2 October 2014
Deborah the Dowager Duchess of Devonshire (use her name when next you need an example of alliteration!) died last week at the age of 94. She was known to friends and family as Debo and was the last of the in/famous Mitford sisters. I have been fascinated by them since coming across Jessica’s memoir Hons and Rebels when I was a teenager. I read it almost in one sitting and it was so compelling that I wanted to find out more about the characters (her family), who seemed fictional in their eccentricities and diversity.
Over the years I have read books by all the Mitfords who wrote: Nancy’s novels and histories, Jessica’s memoirs and non-fiction about such things as American undertakers and the Communist Party of which she was a stalwart, Diana’s autobiography in which she doesn’t recant from her hero worship of both her husband Sir Oswald Mosley and Hitler, and Debo’s charming accounts of her life as the chatelaine of Chatsworth, which she and her husband the 11th Duke saved from bankruptcy and ruin. I have also read biographies of these larger-than-life women and collections of their letters.
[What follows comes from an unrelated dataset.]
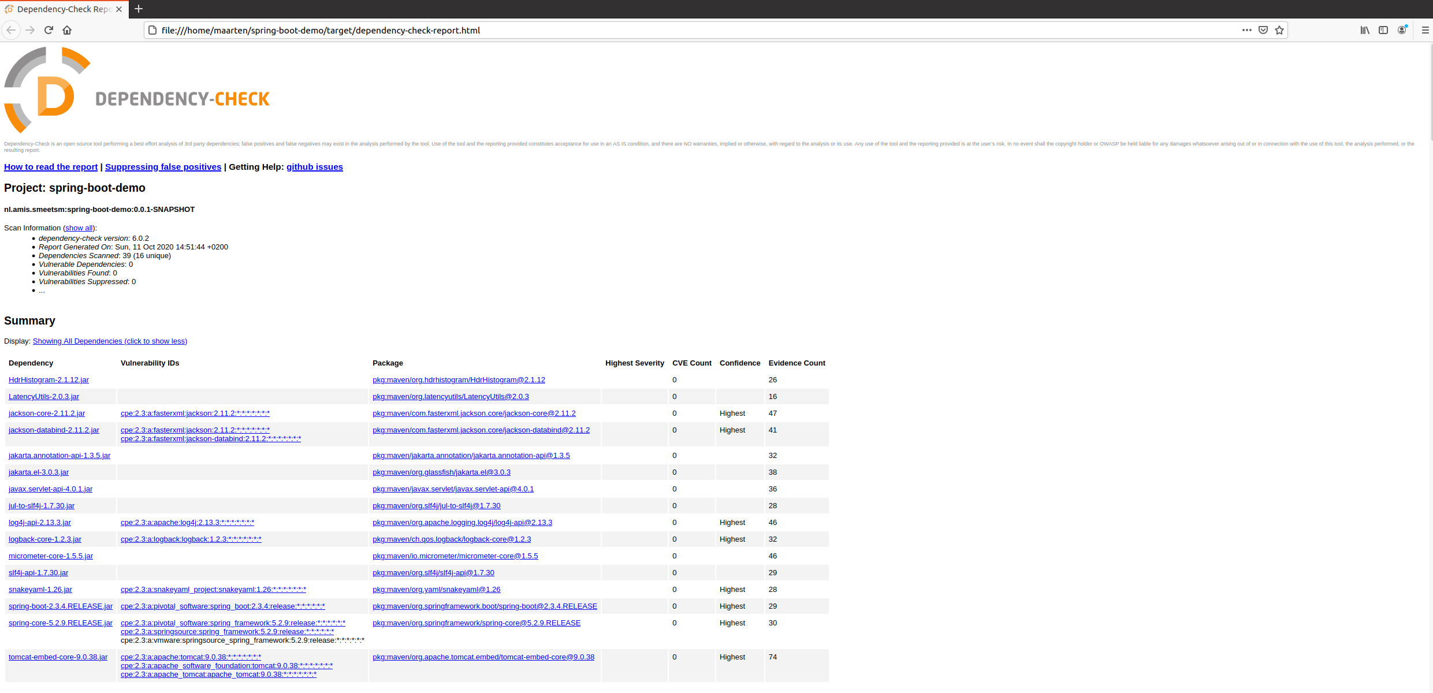1433x693 pixels.
Task: Open page actions three-dots menu
Action: 1246,30
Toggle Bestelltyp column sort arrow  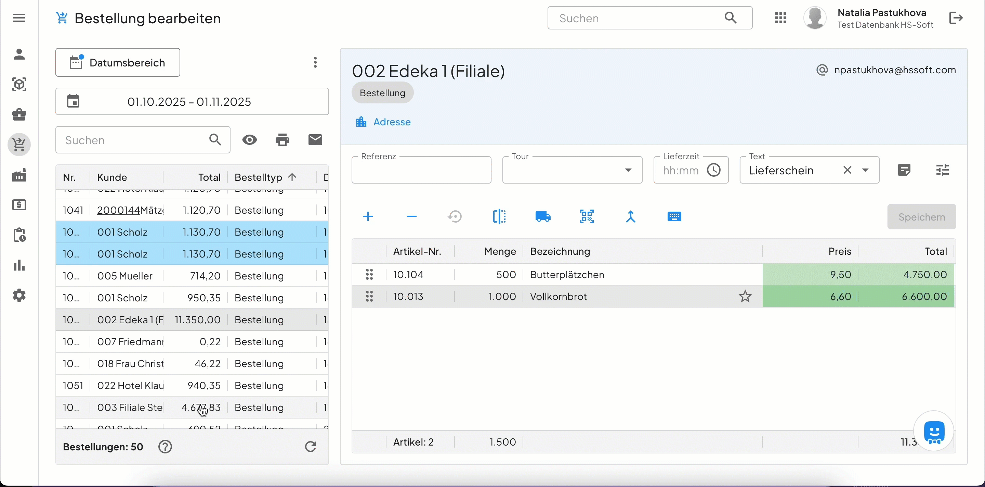point(292,177)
Now that the last of them is no longer with us, one wonders if there will be much more published about them. It doesn’t seem as if any of their descendants can match their idiosyncrasies. I will miss reading new material about them. I often think of the Mitfords when I use Debo’s unique exclamation “Do admit!” or receive a note from my daughter (another Mitford fan) that starts with “Darling Muv”.
Darling Muv,
This is lovely. I was sad when I heard that Debo had died. I owe the Mitford’s many laughs and have a fondness of the eccentric that has served me well. Thank you for introducing them to me.